Of the many rituals that the past several years have upended, the dinner party seems, at first glance, to be the most minor. And yet there are few traditions that have been as profoundly affected. Not just by Covid-19, either — the idea of sitting down with other people, some of them strangers to you, some of whom might have different, even shocking, political opinions, feels like a relic of a lost era.
But dinner parties have always been potentially combustible affairs. Take a bunch of people (all in various moods and mind frames), place them in a context governed not by law but by social expectations, add in a few bottles of alcohol and you have a potential tinderbox. It’s why we look forward to dinner parties, and why we dread them, too (and why they’ve always been such rich fodder for satirists). A host’s nightmare — a misbehaving guest; a disagreement that accelerates into a full-blown fight — can make for delicious art.
Yet at its best, a dinner party is an act of communion. It’s defined by generosity: Someone is feeding you; someone is inviting you to sit down with them. It’s a gesture of peacemaking, of intimacy, of trust.
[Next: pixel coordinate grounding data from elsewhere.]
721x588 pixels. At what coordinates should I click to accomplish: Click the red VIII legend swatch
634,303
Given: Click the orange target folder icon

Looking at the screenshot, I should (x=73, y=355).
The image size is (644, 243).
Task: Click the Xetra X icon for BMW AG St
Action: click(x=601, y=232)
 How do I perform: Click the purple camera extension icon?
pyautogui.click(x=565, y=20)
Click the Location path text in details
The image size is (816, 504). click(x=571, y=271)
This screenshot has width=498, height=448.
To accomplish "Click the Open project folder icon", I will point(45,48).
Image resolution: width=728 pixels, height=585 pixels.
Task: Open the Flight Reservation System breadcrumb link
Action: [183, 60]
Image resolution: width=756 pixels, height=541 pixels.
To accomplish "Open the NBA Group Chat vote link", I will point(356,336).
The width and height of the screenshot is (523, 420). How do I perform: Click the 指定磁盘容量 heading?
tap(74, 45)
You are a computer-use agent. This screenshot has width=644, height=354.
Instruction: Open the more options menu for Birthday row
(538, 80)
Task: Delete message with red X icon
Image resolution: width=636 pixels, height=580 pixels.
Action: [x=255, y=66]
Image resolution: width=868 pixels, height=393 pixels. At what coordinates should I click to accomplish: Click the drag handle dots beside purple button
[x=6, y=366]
And it’s that spirit that animates this issue, in which we drop in on 12 dinner parties, each hosted by different artists or creative people, from Tokyo to New Orleans to London to Los Angeles. We wanted to know how people were gathering these days: What were they talking about (and not talking about)? What were they eating? What were they listening to? And while we didn’t explicitly ask anyone about Covid, the subject hovered over almost all of the interviews, sometimes in the form of relief, other times in unexpressed anxieties: What will this winter bring for all of us? Is the ability to gather a seasonal privilege only, or is it back for good? Any practiced host will tell you that a memorable dinner party requires some degree of unpredictability — and in this, our third consecutive unpredictable year, it’s perhaps helpful to remember that. Because if all memorable dinner parties share an element of the uncontrollable, they also share another quality: They are a chance to give thanks, to look around at the people with whom you spend your life and to remember that even complicated joy is still, in the end, joy.